*PROBLEM TO WORK ON*:
Working from the records below, repeat exactly the lines starting at the line that contains "Videos (154, 2485)" and ending at the line that contains "bugilria.top (549, 2455)", inclusive.

Collected data:

::::

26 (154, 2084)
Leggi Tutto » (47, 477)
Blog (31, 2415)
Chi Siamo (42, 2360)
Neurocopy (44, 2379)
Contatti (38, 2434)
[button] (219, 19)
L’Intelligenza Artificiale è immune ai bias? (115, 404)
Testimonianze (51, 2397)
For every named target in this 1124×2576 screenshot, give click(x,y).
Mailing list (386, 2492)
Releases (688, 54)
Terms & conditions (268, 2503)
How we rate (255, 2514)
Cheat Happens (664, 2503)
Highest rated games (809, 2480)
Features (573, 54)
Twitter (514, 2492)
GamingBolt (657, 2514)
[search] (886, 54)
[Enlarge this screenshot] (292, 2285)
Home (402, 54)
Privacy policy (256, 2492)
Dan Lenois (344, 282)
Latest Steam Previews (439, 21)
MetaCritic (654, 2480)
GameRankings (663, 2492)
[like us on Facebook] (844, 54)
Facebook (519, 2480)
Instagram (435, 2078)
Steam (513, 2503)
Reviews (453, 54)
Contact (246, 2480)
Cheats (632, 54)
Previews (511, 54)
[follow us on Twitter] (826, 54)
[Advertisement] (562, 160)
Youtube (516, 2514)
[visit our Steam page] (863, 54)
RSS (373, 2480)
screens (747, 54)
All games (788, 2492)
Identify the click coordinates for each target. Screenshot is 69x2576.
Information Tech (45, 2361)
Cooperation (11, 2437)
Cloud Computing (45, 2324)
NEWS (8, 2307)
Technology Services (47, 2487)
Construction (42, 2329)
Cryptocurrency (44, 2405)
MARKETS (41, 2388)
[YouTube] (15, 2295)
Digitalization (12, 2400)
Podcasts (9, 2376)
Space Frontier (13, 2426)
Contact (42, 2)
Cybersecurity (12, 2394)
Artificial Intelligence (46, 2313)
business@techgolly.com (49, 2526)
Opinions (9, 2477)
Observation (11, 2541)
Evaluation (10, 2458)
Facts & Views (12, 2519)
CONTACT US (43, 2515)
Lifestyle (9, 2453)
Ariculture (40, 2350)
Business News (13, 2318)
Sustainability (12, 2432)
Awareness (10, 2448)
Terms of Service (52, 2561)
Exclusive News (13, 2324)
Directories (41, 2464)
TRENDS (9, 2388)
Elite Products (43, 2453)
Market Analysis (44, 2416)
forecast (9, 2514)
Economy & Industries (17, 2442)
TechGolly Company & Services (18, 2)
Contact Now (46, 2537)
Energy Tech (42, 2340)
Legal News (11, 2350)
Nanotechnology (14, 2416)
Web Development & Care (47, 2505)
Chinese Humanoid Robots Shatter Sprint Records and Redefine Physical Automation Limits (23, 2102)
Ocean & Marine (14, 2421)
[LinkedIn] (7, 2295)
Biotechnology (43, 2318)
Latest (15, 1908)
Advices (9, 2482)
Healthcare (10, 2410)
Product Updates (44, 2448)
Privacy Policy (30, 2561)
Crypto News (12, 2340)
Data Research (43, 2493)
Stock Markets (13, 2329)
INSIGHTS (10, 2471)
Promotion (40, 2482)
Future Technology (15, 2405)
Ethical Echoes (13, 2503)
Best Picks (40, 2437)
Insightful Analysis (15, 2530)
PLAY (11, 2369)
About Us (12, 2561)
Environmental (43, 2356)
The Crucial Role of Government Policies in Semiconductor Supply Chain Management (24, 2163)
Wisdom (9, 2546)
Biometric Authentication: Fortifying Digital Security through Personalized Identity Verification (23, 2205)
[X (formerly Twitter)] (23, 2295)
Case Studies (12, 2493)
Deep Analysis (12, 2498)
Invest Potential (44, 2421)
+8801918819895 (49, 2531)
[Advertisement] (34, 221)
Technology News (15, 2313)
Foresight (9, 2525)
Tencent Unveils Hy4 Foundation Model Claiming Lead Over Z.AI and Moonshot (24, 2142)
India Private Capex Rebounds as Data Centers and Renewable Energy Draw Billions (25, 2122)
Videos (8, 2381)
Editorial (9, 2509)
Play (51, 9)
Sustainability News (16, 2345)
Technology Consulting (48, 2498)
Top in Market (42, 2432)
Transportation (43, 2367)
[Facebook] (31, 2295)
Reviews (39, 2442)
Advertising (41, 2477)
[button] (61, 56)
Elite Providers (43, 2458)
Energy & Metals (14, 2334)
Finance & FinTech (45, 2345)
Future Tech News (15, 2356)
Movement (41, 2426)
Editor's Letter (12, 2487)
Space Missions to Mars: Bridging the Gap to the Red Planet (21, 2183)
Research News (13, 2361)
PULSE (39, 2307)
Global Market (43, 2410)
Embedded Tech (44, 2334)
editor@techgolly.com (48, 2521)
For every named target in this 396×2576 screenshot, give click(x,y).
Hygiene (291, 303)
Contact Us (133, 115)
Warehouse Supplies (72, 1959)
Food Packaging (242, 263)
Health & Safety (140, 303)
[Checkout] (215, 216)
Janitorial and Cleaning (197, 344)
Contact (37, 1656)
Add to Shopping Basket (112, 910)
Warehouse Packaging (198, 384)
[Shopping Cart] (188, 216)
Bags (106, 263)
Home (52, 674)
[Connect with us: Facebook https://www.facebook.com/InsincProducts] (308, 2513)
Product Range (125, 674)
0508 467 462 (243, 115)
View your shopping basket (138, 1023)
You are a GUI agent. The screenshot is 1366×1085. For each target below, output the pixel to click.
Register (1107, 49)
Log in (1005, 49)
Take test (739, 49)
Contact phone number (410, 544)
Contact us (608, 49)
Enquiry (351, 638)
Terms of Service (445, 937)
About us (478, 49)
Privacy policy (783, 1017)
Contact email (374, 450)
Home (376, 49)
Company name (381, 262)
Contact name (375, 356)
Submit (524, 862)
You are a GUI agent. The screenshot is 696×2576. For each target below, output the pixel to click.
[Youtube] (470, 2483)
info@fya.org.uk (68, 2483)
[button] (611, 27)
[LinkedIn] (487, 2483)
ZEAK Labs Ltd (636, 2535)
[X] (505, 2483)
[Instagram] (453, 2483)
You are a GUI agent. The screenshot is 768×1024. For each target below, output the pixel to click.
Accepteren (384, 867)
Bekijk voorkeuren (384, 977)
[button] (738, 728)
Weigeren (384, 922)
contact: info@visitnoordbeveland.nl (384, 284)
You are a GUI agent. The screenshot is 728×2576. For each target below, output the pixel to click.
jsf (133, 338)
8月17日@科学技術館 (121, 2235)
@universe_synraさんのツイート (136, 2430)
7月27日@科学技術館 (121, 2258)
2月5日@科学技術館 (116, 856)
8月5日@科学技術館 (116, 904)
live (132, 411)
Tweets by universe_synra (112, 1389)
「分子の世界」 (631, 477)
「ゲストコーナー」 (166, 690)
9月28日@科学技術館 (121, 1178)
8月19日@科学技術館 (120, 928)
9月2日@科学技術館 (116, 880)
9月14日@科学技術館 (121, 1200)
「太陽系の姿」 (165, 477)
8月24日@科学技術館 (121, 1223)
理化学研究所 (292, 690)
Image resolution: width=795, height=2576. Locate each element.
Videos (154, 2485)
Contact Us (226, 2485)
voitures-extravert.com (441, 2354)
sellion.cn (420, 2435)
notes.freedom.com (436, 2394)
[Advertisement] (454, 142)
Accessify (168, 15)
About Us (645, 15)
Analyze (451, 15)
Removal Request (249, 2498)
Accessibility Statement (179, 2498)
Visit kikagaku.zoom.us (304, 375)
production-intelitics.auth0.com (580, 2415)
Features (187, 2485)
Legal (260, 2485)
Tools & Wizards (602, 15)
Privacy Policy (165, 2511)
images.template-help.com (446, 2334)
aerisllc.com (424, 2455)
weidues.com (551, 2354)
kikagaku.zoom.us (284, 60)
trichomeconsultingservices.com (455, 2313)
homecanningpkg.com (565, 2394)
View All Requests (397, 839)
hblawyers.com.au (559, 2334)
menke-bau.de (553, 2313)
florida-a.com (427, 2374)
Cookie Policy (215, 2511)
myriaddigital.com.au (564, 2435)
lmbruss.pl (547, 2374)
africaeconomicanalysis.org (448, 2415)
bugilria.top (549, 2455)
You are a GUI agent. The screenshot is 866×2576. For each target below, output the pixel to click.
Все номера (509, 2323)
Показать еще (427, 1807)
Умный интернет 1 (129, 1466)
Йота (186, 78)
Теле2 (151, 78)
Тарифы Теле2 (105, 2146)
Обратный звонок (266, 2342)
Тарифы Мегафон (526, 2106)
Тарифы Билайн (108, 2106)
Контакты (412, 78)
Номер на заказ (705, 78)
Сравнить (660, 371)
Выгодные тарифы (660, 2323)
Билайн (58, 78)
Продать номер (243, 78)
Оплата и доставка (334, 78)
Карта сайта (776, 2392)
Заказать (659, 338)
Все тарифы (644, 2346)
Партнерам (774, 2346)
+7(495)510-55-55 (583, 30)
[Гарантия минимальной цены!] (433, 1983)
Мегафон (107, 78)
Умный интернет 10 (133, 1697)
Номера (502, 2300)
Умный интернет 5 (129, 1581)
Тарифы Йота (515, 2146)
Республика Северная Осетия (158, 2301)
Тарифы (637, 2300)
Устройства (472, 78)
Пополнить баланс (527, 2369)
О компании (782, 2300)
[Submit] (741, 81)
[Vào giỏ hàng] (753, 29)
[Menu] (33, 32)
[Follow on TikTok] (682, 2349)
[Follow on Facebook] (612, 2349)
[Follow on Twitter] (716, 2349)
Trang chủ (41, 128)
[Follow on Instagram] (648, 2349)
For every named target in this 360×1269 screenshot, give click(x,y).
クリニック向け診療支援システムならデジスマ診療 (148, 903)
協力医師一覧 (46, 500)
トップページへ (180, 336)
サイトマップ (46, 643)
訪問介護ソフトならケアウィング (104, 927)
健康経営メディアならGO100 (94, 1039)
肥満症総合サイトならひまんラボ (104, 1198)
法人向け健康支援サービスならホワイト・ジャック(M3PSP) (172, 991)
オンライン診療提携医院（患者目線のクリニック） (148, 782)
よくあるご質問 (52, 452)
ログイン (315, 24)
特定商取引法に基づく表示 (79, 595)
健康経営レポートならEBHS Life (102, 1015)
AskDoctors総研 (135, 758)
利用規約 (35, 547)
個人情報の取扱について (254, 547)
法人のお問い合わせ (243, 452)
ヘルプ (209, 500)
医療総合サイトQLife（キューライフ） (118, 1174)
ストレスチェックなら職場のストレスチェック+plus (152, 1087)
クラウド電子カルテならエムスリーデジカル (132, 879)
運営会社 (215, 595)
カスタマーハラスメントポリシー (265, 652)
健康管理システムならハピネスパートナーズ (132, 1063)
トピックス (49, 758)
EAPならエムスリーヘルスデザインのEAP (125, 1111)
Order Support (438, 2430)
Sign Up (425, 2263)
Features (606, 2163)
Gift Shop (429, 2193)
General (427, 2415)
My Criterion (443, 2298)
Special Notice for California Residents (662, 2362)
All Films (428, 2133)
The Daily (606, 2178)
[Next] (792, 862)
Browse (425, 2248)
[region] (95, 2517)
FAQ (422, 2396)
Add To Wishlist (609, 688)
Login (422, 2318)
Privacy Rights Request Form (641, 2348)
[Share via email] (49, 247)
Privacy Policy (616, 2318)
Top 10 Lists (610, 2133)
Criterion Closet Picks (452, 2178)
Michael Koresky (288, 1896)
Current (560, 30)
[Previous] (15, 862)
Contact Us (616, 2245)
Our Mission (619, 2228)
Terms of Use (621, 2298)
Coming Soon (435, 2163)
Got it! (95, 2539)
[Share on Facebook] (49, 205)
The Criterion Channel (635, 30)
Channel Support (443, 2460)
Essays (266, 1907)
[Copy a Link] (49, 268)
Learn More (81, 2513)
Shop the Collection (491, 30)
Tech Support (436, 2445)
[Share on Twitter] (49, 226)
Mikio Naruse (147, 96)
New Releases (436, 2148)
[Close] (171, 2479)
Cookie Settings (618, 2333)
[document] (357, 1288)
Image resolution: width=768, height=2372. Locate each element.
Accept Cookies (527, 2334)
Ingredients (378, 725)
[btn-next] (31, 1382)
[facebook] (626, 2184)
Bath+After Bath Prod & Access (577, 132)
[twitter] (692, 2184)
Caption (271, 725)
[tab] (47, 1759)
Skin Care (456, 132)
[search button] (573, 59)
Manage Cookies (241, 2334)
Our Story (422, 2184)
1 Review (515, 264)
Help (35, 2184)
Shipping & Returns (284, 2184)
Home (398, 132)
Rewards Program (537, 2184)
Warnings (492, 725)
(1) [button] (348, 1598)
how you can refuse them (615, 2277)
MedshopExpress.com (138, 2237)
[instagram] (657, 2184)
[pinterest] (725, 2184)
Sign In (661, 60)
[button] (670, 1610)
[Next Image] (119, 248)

::::

*THE COMPLETED TASK*:
Videos (154, 2485)
Contact Us (226, 2485)
voitures-extravert.com (441, 2354)
sellion.cn (420, 2435)
notes.freedom.com (436, 2394)
[Advertisement] (454, 142)
Accessify (168, 15)
About Us (645, 15)
Analyze (451, 15)
Removal Request (249, 2498)
Accessibility Statement (179, 2498)
Visit kikagaku.zoom.us (304, 375)
production-intelitics.auth0.com (580, 2415)
Features (187, 2485)
Legal (260, 2485)
Tools & Wizards (602, 15)
Privacy Policy (165, 2511)
images.template-help.com (446, 2334)
aerisllc.com (424, 2455)
weidues.com (551, 2354)
kikagaku.zoom.us (284, 60)
trichomeconsultingservices.com (455, 2313)
homecanningpkg.com (565, 2394)
View All Requests (397, 839)
hblawyers.com.au (559, 2334)
menke-bau.de (553, 2313)
florida-a.com (427, 2374)
Cookie Policy (215, 2511)
myriaddigital.com.au (564, 2435)
lmbruss.pl (547, 2374)
africaeconomicanalysis.org (448, 2415)
bugilria.top (549, 2455)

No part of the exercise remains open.